Selected text:
***

A house has been prepared in Newport for the king's reception; and its hall has been fitted up for this great negotiation, which might extend to forty days. The first day was the 18th of September. The king is seated under a canopy at the upper end of the hall. The parliamentary commissioners are placed round a table in advance of the royal chair. These are fifteen in number, five peers, and ten members of the Lower House. Behind the king are ranged many of his most confidential friends and advisers; of whom there are four peers, two bishops and other divines; five civilians; and four of his trusted attendants. Sir Philip Warwick, who was one of the privileged number, says :-" But if at any time the king found himself in need to ask a question, or any of his lords thought fit to advise him in his ear to hesitate before he answered, he himself would retire into his own chamber; or one of us penmen, who stood at his chair, prayed him from the lords to do so." The king was in a position favourable to the display of his talent for discussion; and he left upon the assembly during these tedious debates, a deep impression of his abilities, his knowledge, and his presence of mind. Nor could the sympathies of even the most prejudiced of his auditors on this occasion be withheld from his general appearance and deportment. His hair had become gray; his face was care-worn; "he was not dejected," writes Clarendon, "but carried himself with the same majesty he had used to do." Certainly if it be held somewhat an unequal trial to place one man to contend alone against fifteen disputants, some of extraordinary ability, such as Vane; on the other hand the rank of him who was thus pleading for what he believed to be his inalienable rights-his misfortunes-his display of mental powers, for which few had given him credit-would produce impressions far deeper than if the advisers around his canopy had been allowed to argue and harangue, each after his own fashion. "One day," says Warwick, "whilst I turned the king's chair when he was about to rise, the earl of Salisbury came suddenly upon me, and said, "The king is wonderfully improved:' to which I as sud

* Carlyle.

***

Tasks to carry out:
(a) Answer these from the passage on the Newport negotiation:
(i) On what date was the first day of the negotiation?
(ii) How many parliamentary commissioners sat at the table, and how were they divided between the two Houses?
(iii) According to Clarendon, how did the king carry himself?
(b) Duplicate the lines of the records from the one holding "At what coordinates should I click to accomplish: Click the drag" through the end of the records, inclusive.

***

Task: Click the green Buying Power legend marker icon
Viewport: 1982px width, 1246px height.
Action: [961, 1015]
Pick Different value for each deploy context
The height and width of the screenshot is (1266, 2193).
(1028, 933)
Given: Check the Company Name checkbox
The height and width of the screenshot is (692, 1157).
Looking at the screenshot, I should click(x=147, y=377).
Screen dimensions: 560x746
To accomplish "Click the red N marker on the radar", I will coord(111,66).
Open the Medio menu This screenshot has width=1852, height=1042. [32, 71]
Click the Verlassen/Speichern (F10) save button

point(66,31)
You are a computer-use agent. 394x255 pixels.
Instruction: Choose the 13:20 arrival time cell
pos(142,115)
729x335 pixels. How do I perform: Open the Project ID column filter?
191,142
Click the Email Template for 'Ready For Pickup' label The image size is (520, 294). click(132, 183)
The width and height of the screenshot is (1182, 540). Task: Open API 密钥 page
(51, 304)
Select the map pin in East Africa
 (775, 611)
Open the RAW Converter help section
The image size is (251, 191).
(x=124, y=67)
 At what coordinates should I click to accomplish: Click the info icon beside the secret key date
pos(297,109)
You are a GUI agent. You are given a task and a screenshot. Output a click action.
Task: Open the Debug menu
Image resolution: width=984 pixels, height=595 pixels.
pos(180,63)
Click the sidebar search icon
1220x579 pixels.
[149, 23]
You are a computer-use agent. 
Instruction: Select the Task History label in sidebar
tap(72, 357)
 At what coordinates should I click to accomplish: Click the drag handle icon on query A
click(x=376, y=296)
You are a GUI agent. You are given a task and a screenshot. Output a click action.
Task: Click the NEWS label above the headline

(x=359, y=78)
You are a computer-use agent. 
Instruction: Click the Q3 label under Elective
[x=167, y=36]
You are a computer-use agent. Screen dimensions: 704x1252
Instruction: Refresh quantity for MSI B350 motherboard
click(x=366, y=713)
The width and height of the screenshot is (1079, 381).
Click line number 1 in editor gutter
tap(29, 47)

***

Answers per task:
(a)
(i) The 18th of September.
(ii) Fifteen: five peers and ten members of the Lower House.
(iii) He was not dejected but carried himself with the same majesty he had used to do.

(b)
 At what coordinates should I click to accomplish: Click the drag handle icon on query A
click(x=376, y=296)
You are a GUI agent. You are given a task and a screenshot. Output a click action.
Task: Click the NEWS label above the headline

(x=359, y=78)
You are a computer-use agent. 
Instruction: Click the Q3 label under Elective
[x=167, y=36]
You are a computer-use agent. Screen dimensions: 704x1252
Instruction: Refresh quantity for MSI B350 motherboard
click(x=366, y=713)
The width and height of the screenshot is (1079, 381).
Click line number 1 in editor gutter
tap(29, 47)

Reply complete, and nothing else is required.